Much of the technological backdrop supporting future space exploration in the 23rd Century is already being developed today. Some, like mobile phones, are already in wide use around the world.
The amazing vision of Star Trek creator Gene Roddenberry is coming to fruition much faster than he suspected. Devices that drew oohs and ahs from the 1960s TV audience such as the medical tricorder, hand communicator, and manufactured food are already realities.
Recently, the show’s incredible “universal translator” also became available to the general public. The new Star Trek-like device allows a person to speak to others in as many as 26 different languages.
Dan’s vision is to build a full scale U.S.S. Enterprise in Earth or lunar orbit. The official project name is the “Gen1 Enterprise.”
The cost of Gen1 would be amortized over two decades and run a total tab of one trillion dollars. While some may choke on that price tag, Dan argues that it’s only a fraction of the commitment America made to get men to the Moon. Dan and his Enterprise advocates propose that a little over a quarter of one percent of US Gross Domestic Product (in 2012 dollars) be allocated to the space project. Currently, that works out to roughly $40 billion a year.
What would the US (and the world) get back from such a project? Other than opening up eight other worlds and hundreds of moons (that some, like Titan, are planets in themselves), the initial ship would be one of a fleet that would be built and upgraded every 33 years.
As explained on the website Build The Enterprise, “These changes to spending and taxes will not sink the republic. In fact, these will barely be noticed. It’s amazing that a program as fantastic as the building a fleet of USS Enterprise spaceships can be done with so little impact. The only obstacles to us doing it are the limitations we place on our collective imagination.”
And what Dan argues is historical fact. While some of the public criticized the Apollo program—and still criticize the space program in general—there is more than ample evidence that much of the advanced technology humans benefit from today had its origins in the manned and robotic space programs pioneered by NASA.
While some complain that the money is wasted getting rocks and taking pictures, in reality all the money is being invested on Earth and building a foundation of technology to meet the needs of a planet that sooner rather than later will need to support more than 10 billion people.
The “wasted” money has gone into technology and science that has advanced medical technology, computers, metallurgical processes, materials science, robotics, artificial intelligence, new energy systems and applications, information systems technology, exotic chemistry, and of course aeronautics. And that’s only some of the things on a very expansive list.
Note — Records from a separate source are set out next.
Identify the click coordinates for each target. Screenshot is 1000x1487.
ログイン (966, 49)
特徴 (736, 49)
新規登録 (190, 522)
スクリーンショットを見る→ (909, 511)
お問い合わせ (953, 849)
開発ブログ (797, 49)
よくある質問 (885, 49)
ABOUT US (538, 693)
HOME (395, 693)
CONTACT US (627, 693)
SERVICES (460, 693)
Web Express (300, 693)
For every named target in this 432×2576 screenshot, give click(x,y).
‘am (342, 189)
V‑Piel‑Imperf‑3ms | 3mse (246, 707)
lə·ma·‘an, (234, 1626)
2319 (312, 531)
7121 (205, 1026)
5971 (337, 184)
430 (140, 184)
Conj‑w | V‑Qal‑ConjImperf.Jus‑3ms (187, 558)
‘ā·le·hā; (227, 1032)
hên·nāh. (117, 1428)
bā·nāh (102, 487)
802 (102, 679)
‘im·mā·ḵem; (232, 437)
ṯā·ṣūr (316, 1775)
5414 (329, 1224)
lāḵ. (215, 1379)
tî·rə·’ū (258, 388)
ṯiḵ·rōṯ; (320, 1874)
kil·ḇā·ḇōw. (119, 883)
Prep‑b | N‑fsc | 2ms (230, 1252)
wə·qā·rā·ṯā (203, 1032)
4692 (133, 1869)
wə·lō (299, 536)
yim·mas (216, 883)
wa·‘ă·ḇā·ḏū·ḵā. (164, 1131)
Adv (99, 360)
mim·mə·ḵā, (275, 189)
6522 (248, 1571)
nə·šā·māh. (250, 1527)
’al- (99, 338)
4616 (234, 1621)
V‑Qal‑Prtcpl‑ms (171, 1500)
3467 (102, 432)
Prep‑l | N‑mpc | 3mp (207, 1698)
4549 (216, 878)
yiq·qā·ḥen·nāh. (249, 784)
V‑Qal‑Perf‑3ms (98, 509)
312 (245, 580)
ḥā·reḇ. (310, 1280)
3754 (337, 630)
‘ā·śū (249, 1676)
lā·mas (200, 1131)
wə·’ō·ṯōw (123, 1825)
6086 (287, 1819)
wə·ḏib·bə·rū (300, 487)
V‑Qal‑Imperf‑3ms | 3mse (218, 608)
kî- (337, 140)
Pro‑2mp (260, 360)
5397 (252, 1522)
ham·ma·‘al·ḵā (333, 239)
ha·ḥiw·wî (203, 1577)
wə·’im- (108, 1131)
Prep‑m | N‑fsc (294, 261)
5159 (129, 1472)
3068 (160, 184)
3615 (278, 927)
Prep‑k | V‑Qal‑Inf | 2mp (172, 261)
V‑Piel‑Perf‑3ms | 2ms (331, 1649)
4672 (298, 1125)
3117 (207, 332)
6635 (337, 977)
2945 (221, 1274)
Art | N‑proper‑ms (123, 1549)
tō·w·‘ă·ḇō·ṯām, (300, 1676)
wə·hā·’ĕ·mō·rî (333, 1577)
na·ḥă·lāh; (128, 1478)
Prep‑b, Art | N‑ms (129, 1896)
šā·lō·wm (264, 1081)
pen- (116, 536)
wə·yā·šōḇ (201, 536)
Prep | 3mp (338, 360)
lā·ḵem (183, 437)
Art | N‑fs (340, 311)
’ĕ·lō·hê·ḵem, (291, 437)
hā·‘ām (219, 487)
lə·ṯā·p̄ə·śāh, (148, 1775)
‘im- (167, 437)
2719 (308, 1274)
In essence there will be a sort of warp generated by the Gen1 Enterprise project: human knowledge and technological breakthroughs will come at warp speed. Much of the 23rd Century concept of the U.S.S. Enterprise can be built today including its impulse power that would be driven by ion engines fueled by an on-board nuclear reactor. The Gen1 could even be armed with defensive “phaser” weapons using high-energy pulse lasers that would be very efficient and deadly in the near vacuum of interplanetary space.
And Dan notes on the website that “It ends up that this ship configuration is quite functional.” Beyond its functionality it would serve multiple purposes for a crew that could number in the hundreds.
The Gen1 would effectively be a mobile space station serving as an exploration, transportation, and freighter vessel. It would have shuttles aboard her and the ability to assist in colonization of worlds like the Moon and later Mars.
And like Roddenberry’s fictional counterpart, the real Gen1 Enterprise would open up brave new worlds where no one has gone before…such as Mars, Titan, and others.